[Rows from a dataset]
▬▬▬▬▬▬
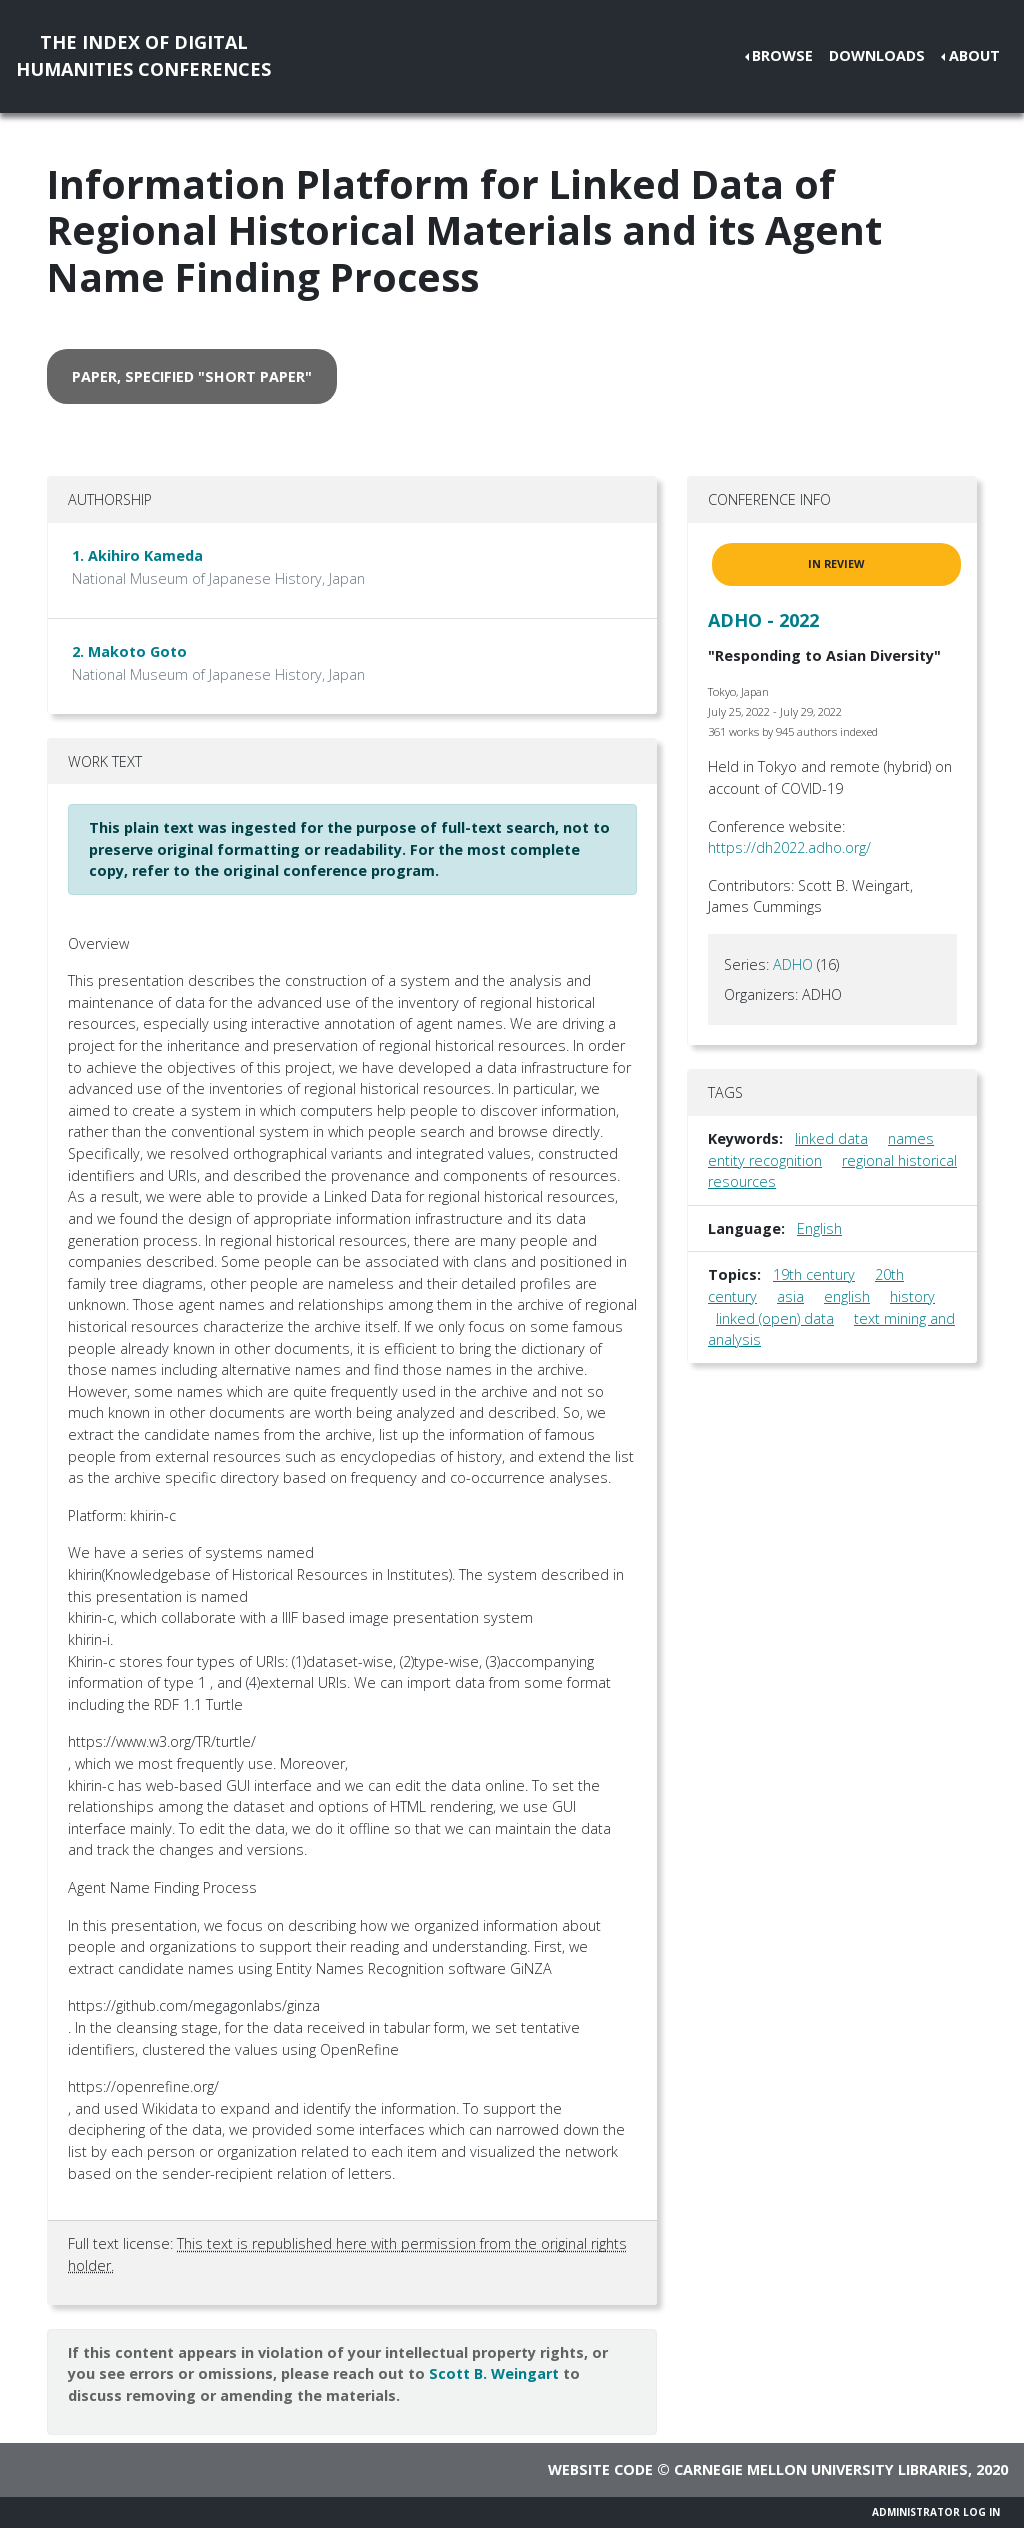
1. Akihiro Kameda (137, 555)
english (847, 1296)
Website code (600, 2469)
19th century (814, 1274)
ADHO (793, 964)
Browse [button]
▬▬▬▬▬▬
WHAT THE TASK REQUIRES - Repeat every line of the material above without any change, leaving out the pictures.

CORRECT ANSWER -
1. Akihiro Kameda (137, 555)
english (847, 1296)
Website code (600, 2469)
19th century (814, 1274)
ADHO (793, 964)
Browse [button]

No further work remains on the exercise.